***** Supplied records

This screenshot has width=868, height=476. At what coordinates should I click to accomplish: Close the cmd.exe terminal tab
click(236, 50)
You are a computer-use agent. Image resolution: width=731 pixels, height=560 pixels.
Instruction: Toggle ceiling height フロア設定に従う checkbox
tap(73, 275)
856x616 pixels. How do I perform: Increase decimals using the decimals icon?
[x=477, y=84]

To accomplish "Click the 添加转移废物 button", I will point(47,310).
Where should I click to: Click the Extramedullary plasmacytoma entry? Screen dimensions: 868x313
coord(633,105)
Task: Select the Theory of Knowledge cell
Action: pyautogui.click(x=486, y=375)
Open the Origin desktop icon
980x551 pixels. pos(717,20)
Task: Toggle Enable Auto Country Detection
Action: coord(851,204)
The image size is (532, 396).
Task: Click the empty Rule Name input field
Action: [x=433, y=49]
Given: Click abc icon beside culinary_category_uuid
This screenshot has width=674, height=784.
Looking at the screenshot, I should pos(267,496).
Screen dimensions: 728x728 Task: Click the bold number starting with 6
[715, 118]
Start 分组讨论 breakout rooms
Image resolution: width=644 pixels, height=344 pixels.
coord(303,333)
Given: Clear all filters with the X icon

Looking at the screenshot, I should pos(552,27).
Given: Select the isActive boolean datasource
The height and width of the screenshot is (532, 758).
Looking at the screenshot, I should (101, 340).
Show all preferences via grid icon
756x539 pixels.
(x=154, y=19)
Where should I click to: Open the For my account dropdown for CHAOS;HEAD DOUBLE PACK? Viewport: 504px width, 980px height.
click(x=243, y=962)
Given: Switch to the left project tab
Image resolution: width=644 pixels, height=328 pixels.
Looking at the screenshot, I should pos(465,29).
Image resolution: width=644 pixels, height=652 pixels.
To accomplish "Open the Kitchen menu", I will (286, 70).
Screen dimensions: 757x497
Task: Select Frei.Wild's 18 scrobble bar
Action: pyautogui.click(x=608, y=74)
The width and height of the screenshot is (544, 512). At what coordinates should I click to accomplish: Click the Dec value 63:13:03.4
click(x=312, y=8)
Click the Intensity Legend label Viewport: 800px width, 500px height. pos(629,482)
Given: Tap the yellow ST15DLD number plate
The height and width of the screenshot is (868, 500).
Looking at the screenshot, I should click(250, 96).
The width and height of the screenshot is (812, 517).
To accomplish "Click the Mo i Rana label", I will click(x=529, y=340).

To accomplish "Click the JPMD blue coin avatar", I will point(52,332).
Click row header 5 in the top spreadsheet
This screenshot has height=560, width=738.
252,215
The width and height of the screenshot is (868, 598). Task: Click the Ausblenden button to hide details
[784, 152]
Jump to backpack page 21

**********

### Work instructions
Could you transcribe the records in full, exactly?

### Result
This screenshot has width=868, height=476. At what coordinates should I click to accomplish: Close the cmd.exe terminal tab
click(236, 50)
You are a computer-use agent. Image resolution: width=731 pixels, height=560 pixels.
Instruction: Toggle ceiling height フロア設定に従う checkbox
tap(73, 275)
856x616 pixels. How do I perform: Increase decimals using the decimals icon?
[x=477, y=84]

To accomplish "Click the 添加转移废物 button", I will point(47,310).
Where should I click to: Click the Extramedullary plasmacytoma entry? Screen dimensions: 868x313
coord(633,105)
Task: Select the Theory of Knowledge cell
Action: pyautogui.click(x=486, y=375)
Open the Origin desktop icon
980x551 pixels. pos(717,20)
Task: Toggle Enable Auto Country Detection
Action: coord(851,204)
The image size is (532, 396).
Task: Click the empty Rule Name input field
Action: [x=433, y=49]
Given: Click abc icon beside culinary_category_uuid
This screenshot has width=674, height=784.
Looking at the screenshot, I should pos(267,496).
Screen dimensions: 728x728 Task: Click the bold number starting with 6
[715, 118]
Start 分组讨论 breakout rooms
Image resolution: width=644 pixels, height=344 pixels.
coord(303,333)
Given: Clear all filters with the X icon

Looking at the screenshot, I should pos(552,27).
Given: Select the isActive boolean datasource
The height and width of the screenshot is (532, 758).
Looking at the screenshot, I should (101, 340).
Show all preferences via grid icon
756x539 pixels.
(x=154, y=19)
Where should I click to: Open the For my account dropdown for CHAOS;HEAD DOUBLE PACK? Viewport: 504px width, 980px height.
click(x=243, y=962)
Given: Switch to the left project tab
Image resolution: width=644 pixels, height=328 pixels.
Looking at the screenshot, I should pos(465,29).
Image resolution: width=644 pixels, height=652 pixels.
To accomplish "Open the Kitchen menu", I will (286, 70).
Screen dimensions: 757x497
Task: Select Frei.Wild's 18 scrobble bar
Action: pyautogui.click(x=608, y=74)
The width and height of the screenshot is (544, 512). At what coordinates should I click to accomplish: Click the Dec value 63:13:03.4
click(x=312, y=8)
Click the Intensity Legend label Viewport: 800px width, 500px height. pos(629,482)
Given: Tap the yellow ST15DLD number plate
The height and width of the screenshot is (868, 500).
Looking at the screenshot, I should click(250, 96).
The width and height of the screenshot is (812, 517).
To accomplish "Click the Mo i Rana label", I will click(x=529, y=340).

To accomplish "Click the JPMD blue coin avatar", I will point(52,332).
Click row header 5 in the top spreadsheet
This screenshot has height=560, width=738.
252,215
The width and height of the screenshot is (868, 598). Task: Click the Ausblenden button to hide details
[784, 152]
Jump to backpack page 21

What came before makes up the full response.